Los Angeles County is not just California's largest nursing-home market — it is the center of gravity for the state's most serious survey findings. With 349 facilities and 5,857 surveys, LA holds 34% of the state's buildings and 44% of its inspections. It also holds 269 of California's 376 Immediate-Jeopardy citations: 72% of the worst findings in the state, in one county.
On paper, Los Angeles looks unremarkable: 4.03 deficiencies per survey, exactly the state average. That average is the trap. The county's citation intensity has climbed every year — 2.89 in 2023, 3.89 in 2024, 3.98 in 2025, and 4.35 year-to-date in 2026 — and its harm profile runs hotter than anywhere else at scale.
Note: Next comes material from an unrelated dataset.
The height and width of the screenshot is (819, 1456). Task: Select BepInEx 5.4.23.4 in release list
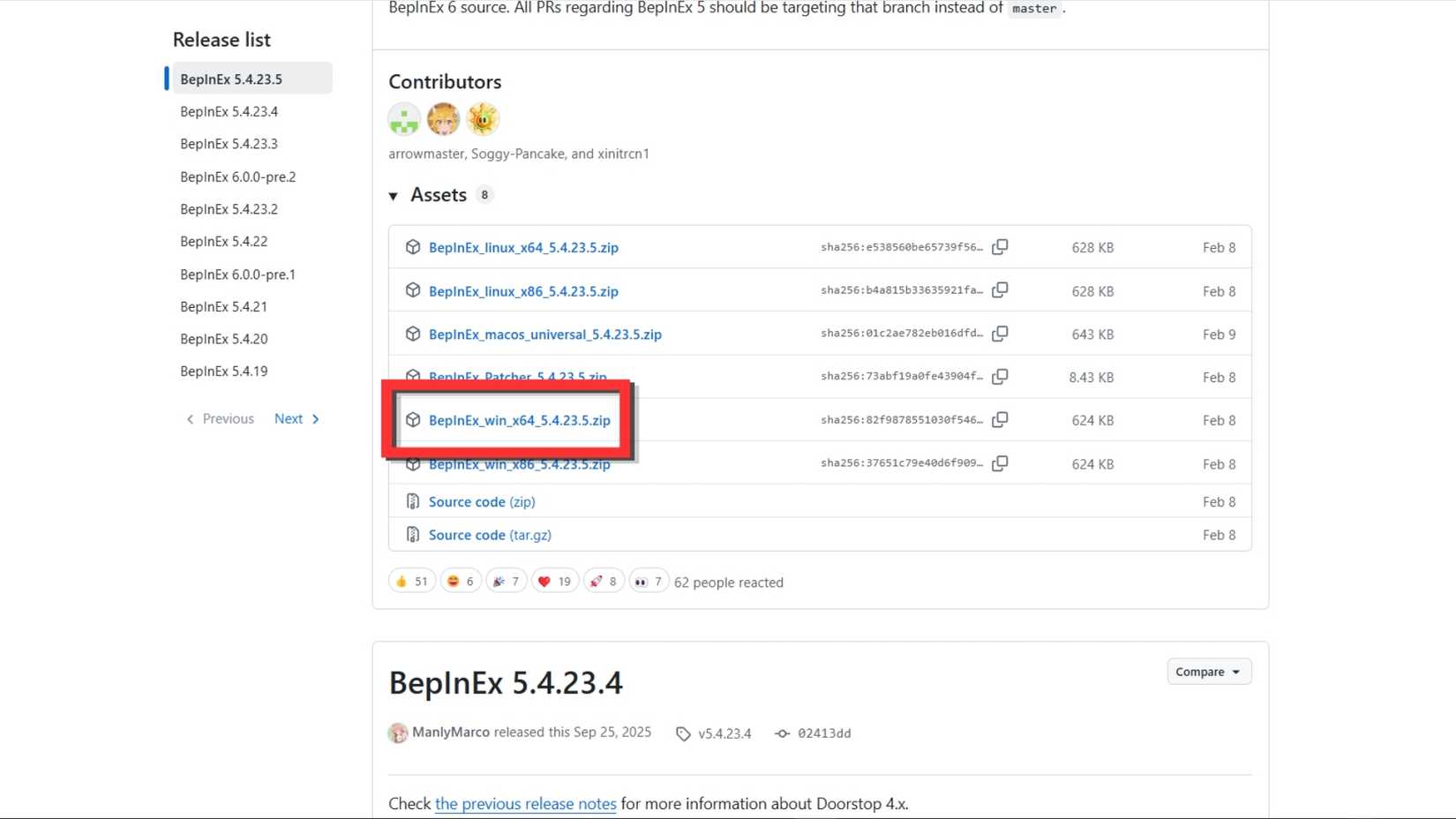(229, 111)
The Immediate-Jeopardy story
Where the state's jeopardy concentrates
An LA survey is about 2.7 times more likely to reach Immediate Jeopardy than a survey anywhere else in California — 3.5% versus 1.3%. This is the single most important fact for any operator running buildings in the county.
Inside those 269 jeopardy citations, the mix is specific. Accidents and supervision (F689) lead with 60. Then a three-way tie at 23 each: abuse/neglect (F600), CPR (F678), and quality of care (F684). The CPR figure is the one that should stop an administrator — failure to initiate resuscitation is disproportionately a Los Angeles problem, and it rarely shows up until it becomes a jeopardy.
Three pathways carry most of the county's jeopardy risk: supervision and elopement (F689 — hazard identification appears in 96% of its citations, absent monitoring in 88%), CPR and advance-directive readiness (F678), and medication administration (the F760/F759/F755 cluster). Confirm every high-risk resident has a current, implemented care plan — F656 "not implemented" appears in 87% of LA's care-plan citations.
The local tag fingerprint
What gets cited more in LA
Los Angeles over-indexes on the resident-experience and documentation tags relative to the state. Reasonable accommodation of needs (F558) is cited 27% more than the state rate, resident rights (F550) 17% more, care planning (F656) 15% more, and resident records (F842) 11% more. Food-sanitation and drug-storage tags run below the state rate — a distinct emphasis worth preparing for.
| F-Tag | What it covers | LA citations | vs state |
|---|---|---|---|
| F880 | Infection prevention & control | 1,322 | 0.95× |
| F656 | Comprehensive care plan | 1,254 | 1.15× |
| F689 | Accident hazards / supervision | 1,143 | 1.08× |
| F842 | Resident records | 653 | 1.11× |
| F550 | Resident rights | 637 | 1.17× |
| F558 | Reasonable accommodation of needs | 572 | 1.27× |
A 4.03 county average sits on top of the widest jeopardy gap in the state. In Los Angeles, the average is the disguise.
The cross-tag view sharpens the to-do list. Policy and procedure gaps (1,356 citations), risk assessment (1,265), and absent monitoring (1,257) are the system failures driving LA's volume across multiple tags at once — the same handful of routines, cited under different numbers.